Azure Service Bus is a durable queue and pub/sub backbone, so it is a natural place to connect enterprise agents to real workflows. It is also a high impact surface: a single mis-scoped sender or receiver can leak data, trigger downstream execution, or wedge production consumers.
Claw EA runs OpenClaw as the baseline agent runtime and treats Service Bus access as permissioned execution. Instead of relying on prompt instructions, you put a Work Policy Contract (WPC) in front of “send”, “receive”, and “admin” actions, issue a CST = scoped token (issued by clawscope) bound to that policy, and capture proof artifacts (gateway receipts and proof bundles) for audit.
Step-by-step runbook
These steps assume an enterprise buildout that connects to Azure Service Bus via official API. This is not a native connector, so treat the “tool” as a controlled wrapper around the SDK operations you approve.
-
Decide the minimum Service Bus actions the agent needs. Split “send”, “receive”, and “manage” into separate roles, and separate namespaces and entities (queue/topic/subscription) by environment. Prefer Microsoft Entra ID with Azure RBAC over broad Shared Access Signatures (SAS) when feasible.
-
Define the WPC for the Service Bus tool. The WPC should name exact entities, allowed operations, message size limits, and whether dead-letter operations are permitted. Keep “admin” actions as a separate WPC that requires explicit approval gates.
-
Issue a CST for a single job and pin it to the WPC. The CST should be short lived and job scoped, and should carry a scope hash with optional policy hash pinning so the execution layer can fail closed if the policy changes mid-run. Use marketplace anti-replay binding (job-scoped CST binding) to reduce token replay risk across jobs.
-
Run the agent under OpenClaw tool policy and sandboxing. Use OpenClaw tool allowlists so only the Service Bus tool (and required utilities) are callable, and prefer Docker sandboxing for tool execution. Avoid elevated host execution except for tightly reviewed break-glass tasks.
-
Route model traffic through clawproxy to get Gateway receipts. The goal is verifiable evidence of what the model was asked and what it returned when it decided to send or consume messages. This does not prove Azure accepted a message, but it does prove the model side of the decision and tool call plan under the pinned WPC.
-
Emit a proof bundle per run and store it. Bundle the Gateway receipts, the CST scope hash, the WPC hash, and run metadata (job id, agent id, tool version hash) into a proof bundle. Store the bundle and optionally publish a Trust Pulse for audit viewing.
Threat model
Service Bus is a control plane for downstream work. When an agent can send or receive messages, it can indirectly create side effects in other services, even if the agent never gets direct credentials for those services.

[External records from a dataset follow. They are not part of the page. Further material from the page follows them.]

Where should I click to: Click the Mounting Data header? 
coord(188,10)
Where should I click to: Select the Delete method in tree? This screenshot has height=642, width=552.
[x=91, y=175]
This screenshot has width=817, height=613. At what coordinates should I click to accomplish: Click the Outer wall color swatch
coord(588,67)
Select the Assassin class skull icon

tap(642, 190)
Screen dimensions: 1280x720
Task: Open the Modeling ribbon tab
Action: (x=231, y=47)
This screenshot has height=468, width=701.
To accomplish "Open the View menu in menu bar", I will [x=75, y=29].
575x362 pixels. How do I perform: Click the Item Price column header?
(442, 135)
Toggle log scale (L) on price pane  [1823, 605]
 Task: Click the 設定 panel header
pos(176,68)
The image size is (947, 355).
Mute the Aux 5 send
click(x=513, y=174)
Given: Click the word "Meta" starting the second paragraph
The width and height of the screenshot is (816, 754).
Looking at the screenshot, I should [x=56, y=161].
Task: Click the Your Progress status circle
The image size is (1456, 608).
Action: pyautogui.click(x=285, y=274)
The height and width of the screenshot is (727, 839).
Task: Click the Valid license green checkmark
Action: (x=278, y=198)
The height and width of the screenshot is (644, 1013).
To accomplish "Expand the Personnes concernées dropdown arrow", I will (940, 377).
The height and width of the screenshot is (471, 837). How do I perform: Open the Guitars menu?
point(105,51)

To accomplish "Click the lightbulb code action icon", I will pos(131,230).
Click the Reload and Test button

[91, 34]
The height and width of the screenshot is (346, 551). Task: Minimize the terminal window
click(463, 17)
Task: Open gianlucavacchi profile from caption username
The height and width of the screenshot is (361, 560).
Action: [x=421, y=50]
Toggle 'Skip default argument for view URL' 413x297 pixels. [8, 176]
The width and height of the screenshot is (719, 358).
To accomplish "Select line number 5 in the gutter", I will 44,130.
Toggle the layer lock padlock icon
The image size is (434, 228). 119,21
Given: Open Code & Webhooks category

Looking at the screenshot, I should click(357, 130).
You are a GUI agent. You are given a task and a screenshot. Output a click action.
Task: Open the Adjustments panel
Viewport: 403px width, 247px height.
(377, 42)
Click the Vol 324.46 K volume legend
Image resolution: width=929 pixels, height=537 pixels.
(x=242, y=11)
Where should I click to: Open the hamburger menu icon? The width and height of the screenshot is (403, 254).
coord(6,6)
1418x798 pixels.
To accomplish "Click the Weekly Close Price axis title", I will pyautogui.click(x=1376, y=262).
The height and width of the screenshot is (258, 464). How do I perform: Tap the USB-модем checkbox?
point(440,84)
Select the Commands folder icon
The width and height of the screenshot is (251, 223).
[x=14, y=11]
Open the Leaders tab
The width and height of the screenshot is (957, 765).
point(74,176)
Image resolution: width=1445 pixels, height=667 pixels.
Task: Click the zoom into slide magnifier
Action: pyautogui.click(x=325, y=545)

| Threat | What happens | Control |
|---|---|---|
| Over-broad sender permissions | Agent can send to any queue or topic in a namespace, including production entities, triggering unexpected consumers. | WPC restricts entity paths and operations; CST pinned to the WPC; Azure RBAC role assignments scoped to the minimum set of entities. |
| Receiver drains or poisons the queue | Agent receives and completes messages it should not touch, or repeatedly abandons to force retries and load. | Separate WPC for receive; require explicit “peek-lock vs receive-and-delete” choice; rate limits and message count caps in policy; isolate subscriptions for agent consumption. |
| Dead-letter abuse | Agent moves messages to dead-letter to hide work, or drains dead-letter and leaks sensitive payloads. | Default deny dead-letter operations in WPC; only allow with an approved WPC for incident workflows; short lived CST per incident job. |
| SAS key exfiltration | If SAS is used, a leaked key grants broad access until rotated, and can be used outside Claw EA. | Prefer Microsoft Entra ID with Azure RBAC; if SAS is unavoidable, treat it as a high risk secret and scope it to an entity, not the namespace, and keep rotation tight. |
| Prompt injection causes covert messaging | Agent is convinced to encode sensitive data into messages, turning Service Bus into an exfil channel. | WPC constrains destinations and message schema; OpenClaw tool policy limits what tools can read sensitive sources; separate “read secrets” tools from “send message” tools. |
| Misconfiguration of the agent execution boundary | Tool runs on host with broad filesystem and network access, so a malicious plugin can harvest credentials and then use Service Bus. | OpenClaw sandboxing on by default for non-main or all sessions; deny elevated tools except reviewed break-glass; run OpenClaw security audit regularly. |
Policy-as-code example
This is a simplified, JSON-like sketch of a WPC that gates an “azure_service_bus” tool. In practice the WPC is a signed, hash-addressed policy artifact served by clawcontrols and fetched and verified by the proxy.
{
"wpc_version": "v1",
"policy_name": "asb-send-orders-staging",
"tools": {
"azure_service_bus": {
"allow": [
{ "op": "send", "entity": "sb://<namespace>.servicebus.windows.net/orders-staging" }
],
"deny": [
{ "op": "manage", "entity": "*" },
{ "op": "send", "entity": "sb://<namespace>.servicebus.windows.net/orders-prod" }
],
"constraints": {
"max_message_bytes": 131072,
"max_messages_per_job": 200,
"require_application_properties": ["schema_version", "correlation_id"],
"forbid_properties": ["authorization", "cookie", "set-cookie"]
}
}
},
"auth": {
"token": "CST",
"pin_policy_hash": true,
"job_scoped_binding": true
},
"approvals": {
"required_for_ops": ["manage", "deadletter_read", "deadletter_purge"]
}
}
The key difference from “prompt-only safety” is enforcement. A prompt can be ignored; a WPC gate denies the tool call even when the model insists, because execution is permissioned by policy.
What proof do you get?
For model calls, clawproxy emits Gateway receipts that record the request/response envelope for the routed model traffic. This gives you a verifiable trail for what the model was asked, what it returned, and when it decided to attempt a Service Bus action under a specific WPC and CST.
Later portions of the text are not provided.